Illness and erroneous beliefs about black men’s resistance to disease
Whereas some black men raised in certain environments had developed immunity to different diseases, the mistaken stereotype that all black men were physiologically more resistant to life in subtropical climates resulted in the deaths of thousands of black men. Of the 179,000 black men who enlisted in the Union army, 33,000 out of the 36,000 who died during the Civil War, died from disease. An example of this mistaken belief is found in a letter from J. G. Foster, the commander of the Department of North Carolina, to Secretary of War Stanton on the 5th May 1863.
Foster requests that the 54th Massachusetts and other “Negro” Regiments relieve white regiments in South Carolina, who are “liable to the malarious influences of the climate, which of course the negro troops can stand.” While Foster’s contention may have been true for some of the black soldiers enlisted in the army, such as those former slaves brought over from West Africa, it spelt disaster for others. Unfortunately for the Union’s black soldiers, Foster was not alone in his belief about their physiological superiority.
The negative effect of excessive fatigue duty on the health of black soldiers is evident in the following unsigned letter to an unnamed official. Its anonymous author explains how “we the 20th U.S. Colored troops got up in the state of New York” are being used solely as labourers. “Instead of the musket,” he says, “It is the spad and the Whelbarrow and the Axe cuting in one of the most horrible swamps in Louisiana stinking and misery.” He says that some men who are “scarc Able to get Along the Day Before” are being put on fatigue duty, and that because of this “meney are throwen Back in sickness wich thay very seldom get over.” He points out the self-defeating nature of the policy, and asks “how can we stand them (the Confederate Army) in A weak and starving Condition.”

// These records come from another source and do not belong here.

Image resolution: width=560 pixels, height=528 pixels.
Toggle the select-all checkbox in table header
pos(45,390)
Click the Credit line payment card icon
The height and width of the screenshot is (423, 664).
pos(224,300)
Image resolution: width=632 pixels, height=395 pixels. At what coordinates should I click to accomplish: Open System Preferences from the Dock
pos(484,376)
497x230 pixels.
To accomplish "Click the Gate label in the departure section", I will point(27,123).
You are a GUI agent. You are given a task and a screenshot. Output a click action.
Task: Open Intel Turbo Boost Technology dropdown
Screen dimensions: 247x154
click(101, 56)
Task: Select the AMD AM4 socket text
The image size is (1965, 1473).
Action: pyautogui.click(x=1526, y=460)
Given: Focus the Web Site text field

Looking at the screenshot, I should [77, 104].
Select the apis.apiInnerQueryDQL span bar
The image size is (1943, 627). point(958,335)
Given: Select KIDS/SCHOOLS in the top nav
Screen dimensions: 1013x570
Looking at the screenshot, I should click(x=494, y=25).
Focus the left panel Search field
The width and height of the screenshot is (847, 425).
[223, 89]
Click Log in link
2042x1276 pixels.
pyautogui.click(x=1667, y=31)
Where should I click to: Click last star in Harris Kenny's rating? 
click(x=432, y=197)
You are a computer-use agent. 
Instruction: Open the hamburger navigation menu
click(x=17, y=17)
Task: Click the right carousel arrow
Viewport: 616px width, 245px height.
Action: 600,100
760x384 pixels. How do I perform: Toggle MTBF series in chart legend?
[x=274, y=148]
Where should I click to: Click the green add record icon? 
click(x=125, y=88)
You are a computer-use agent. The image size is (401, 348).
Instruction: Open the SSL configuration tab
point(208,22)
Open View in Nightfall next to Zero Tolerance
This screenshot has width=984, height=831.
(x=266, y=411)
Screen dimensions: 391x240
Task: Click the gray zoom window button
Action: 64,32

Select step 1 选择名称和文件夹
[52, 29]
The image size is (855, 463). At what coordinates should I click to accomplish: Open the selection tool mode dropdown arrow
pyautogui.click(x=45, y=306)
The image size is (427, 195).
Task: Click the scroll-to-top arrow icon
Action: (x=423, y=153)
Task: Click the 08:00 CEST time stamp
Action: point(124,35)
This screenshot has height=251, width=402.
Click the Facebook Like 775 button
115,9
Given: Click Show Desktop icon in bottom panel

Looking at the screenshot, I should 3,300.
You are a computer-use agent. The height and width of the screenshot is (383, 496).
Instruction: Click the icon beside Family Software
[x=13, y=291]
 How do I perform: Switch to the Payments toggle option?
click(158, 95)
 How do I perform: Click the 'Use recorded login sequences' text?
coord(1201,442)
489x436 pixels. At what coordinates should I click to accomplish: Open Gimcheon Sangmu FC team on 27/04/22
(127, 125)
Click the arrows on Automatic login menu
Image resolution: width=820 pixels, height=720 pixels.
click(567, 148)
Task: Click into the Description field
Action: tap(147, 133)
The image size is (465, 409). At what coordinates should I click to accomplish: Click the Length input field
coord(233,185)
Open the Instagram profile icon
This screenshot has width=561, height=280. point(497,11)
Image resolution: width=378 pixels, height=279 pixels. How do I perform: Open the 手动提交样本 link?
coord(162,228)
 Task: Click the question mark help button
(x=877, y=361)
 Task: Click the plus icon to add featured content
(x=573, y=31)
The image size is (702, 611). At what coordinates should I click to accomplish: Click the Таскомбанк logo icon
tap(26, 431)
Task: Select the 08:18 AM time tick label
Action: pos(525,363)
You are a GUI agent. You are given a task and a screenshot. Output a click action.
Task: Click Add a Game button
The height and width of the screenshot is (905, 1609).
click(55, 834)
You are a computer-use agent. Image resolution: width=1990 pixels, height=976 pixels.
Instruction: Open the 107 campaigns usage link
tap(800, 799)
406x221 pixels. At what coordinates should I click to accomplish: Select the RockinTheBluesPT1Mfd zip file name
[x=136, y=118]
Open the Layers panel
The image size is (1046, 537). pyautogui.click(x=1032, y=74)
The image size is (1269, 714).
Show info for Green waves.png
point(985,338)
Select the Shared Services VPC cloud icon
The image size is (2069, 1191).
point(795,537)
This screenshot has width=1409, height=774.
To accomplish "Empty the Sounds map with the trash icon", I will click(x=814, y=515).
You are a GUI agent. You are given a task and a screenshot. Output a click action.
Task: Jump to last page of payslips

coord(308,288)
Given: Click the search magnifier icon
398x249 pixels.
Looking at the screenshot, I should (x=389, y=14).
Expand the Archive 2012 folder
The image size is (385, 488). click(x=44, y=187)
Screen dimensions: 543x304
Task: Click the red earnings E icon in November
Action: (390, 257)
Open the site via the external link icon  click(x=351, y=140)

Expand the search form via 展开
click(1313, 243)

In another letter, dated September 13th, 1863, Colonel James C. Beecher, commander of a regiment of former slaves from North Carolina protests against the soldiers being used as military labourers for white regiments. Beecher describes how men that were ordered to Morris Island on fatigue duty, were now “laying out and policing camps of white soldiers on the island,” and that another sixty men sent to New York were also carrying out the labour which should be done by the regiments own soldiers. Beecher writes that “they have been slaves and are just learning to be men,” and by ordering them to carry out the manual work that these regiments should be doing themselves, “simply throws them back where they were before and reduces them to the position of slaves again.”
Progress was eventually made when General Quincy A. Gilmore, commander of the Department of the South issued General Orders, No. 77, which “prohibited the use of black soldiers to prepare camps and perform menial duties for white troops.”